Conall Mac Coille, Davy chief economist, commented - - "Today’s Irish GDP data show that the economy is growing sharply. GDP expanded by 1.5% in Q2 2014 following an upwardly revised 2.8% expansion in Q1. This means that the level of GDP is up an enormous 7.7% in the year to Q2. The pick-up in GDP growth reflects a rebound in hard-hit, domestic-facing sectors such as construction and retail and a better performance from the export sector after a poor 2013. It is now possible that Irish GDP could expand by around 5% in 2014.
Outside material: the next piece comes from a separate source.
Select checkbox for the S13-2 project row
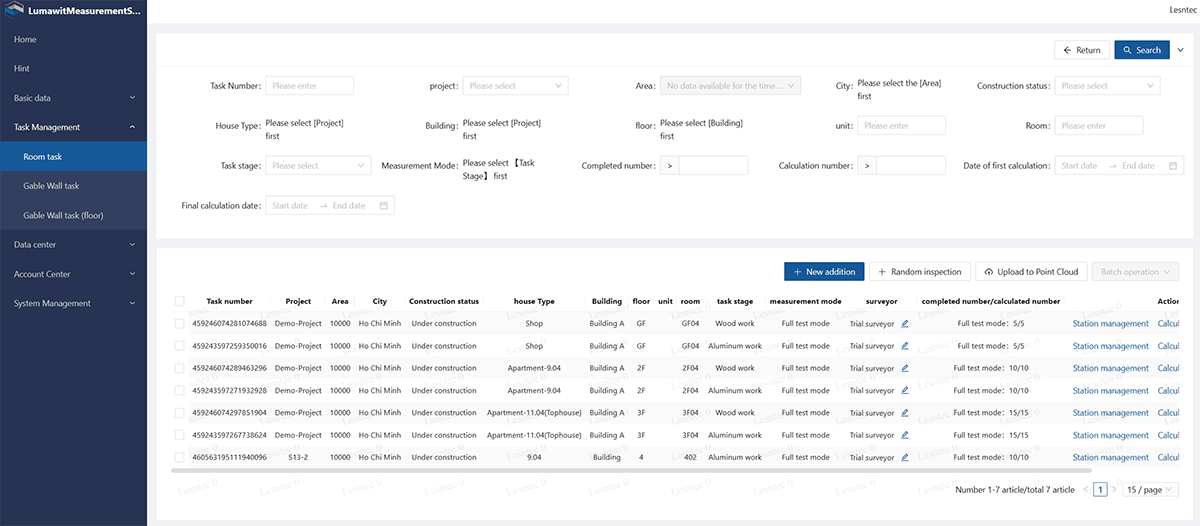This screenshot has height=526, width=1200. pos(179,457)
The rebound in the Irish economy that has been apparent for some time in survey indicators such as the PMIs, employment and tax revenue growth is now finally becoming evident in the official GDP data. Statistical problems and distortionary effects from the pharmaceutical sector are no longer artificially pushing down on measured GDP growth. Even if GDP is flat in the second half of the year, calendar year GDP growth in 2014 will be 5.1%. It is worth bearing in mind, however, that Irish GDP figures are volatile and prone to large revision. Nonetheless, we will have to revise up our forecasts for calendar year GDP growth in 2014 significantly above 4% (from 3.5% currently). GNP growth is also strong. GNP rose by 0.6% in Q2, up 9.0% on the year. If GNP is flat in H2, calendar year growth will be 4% in 2014. The level of GDP is now 3.5% below its pre-recession peak in 2007 and GNP 5.4%.

The bounce back has been broad-based. This gives us confidence that the pick-up in GDP growth in H1 2014 does not reflect volatility and is not a statistical mirage. The consumer is now joining in the recovery with spending up 0.3% in Q2 and up 1.8% on the year. Investment spending remains strong, up 18.5% on the year. After a very poor performance in 2013, the export sector is rebounding with volumes up 6.4% in Q2 and 13% on the year. Exports of goods are up 15.9% yoy and services exports (dominated by ICT companies and business services) are up by 9.9%.
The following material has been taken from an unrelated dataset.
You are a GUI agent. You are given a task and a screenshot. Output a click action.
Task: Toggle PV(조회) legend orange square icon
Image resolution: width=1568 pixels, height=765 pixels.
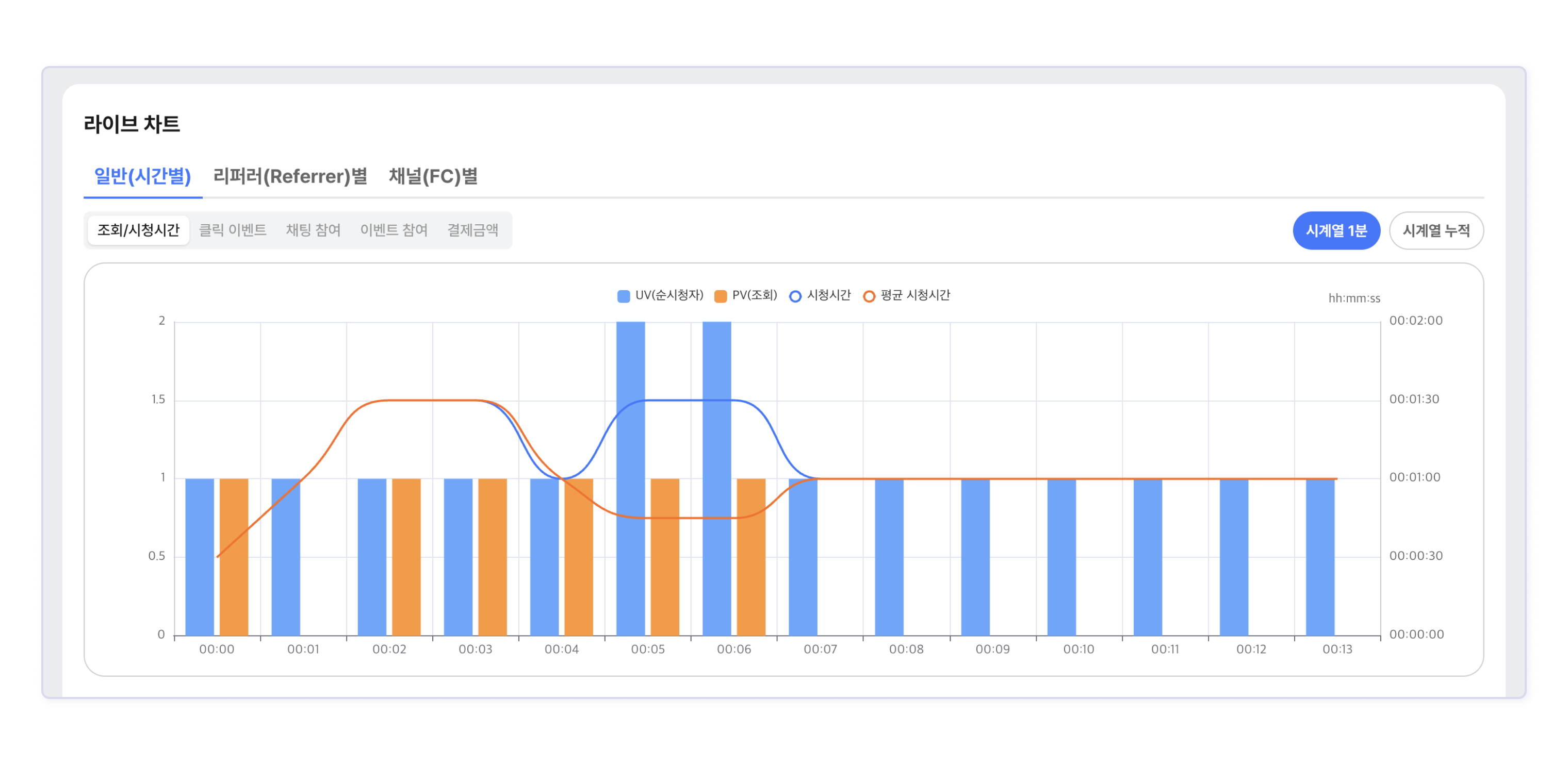720,296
Output across all sectors of the economy is expanding. Industrial production is up 6.3% on the year and construction activity 9.1%. The CSO noted that output in both the traditional industrial and multinational-dominated sectors is expanding. The domestic-facing services sectors are also recovering. Distribution, transport and communications output is up by 11.3% and other services by 2.7% on the year. Agricultural output is up 13.9% on the year."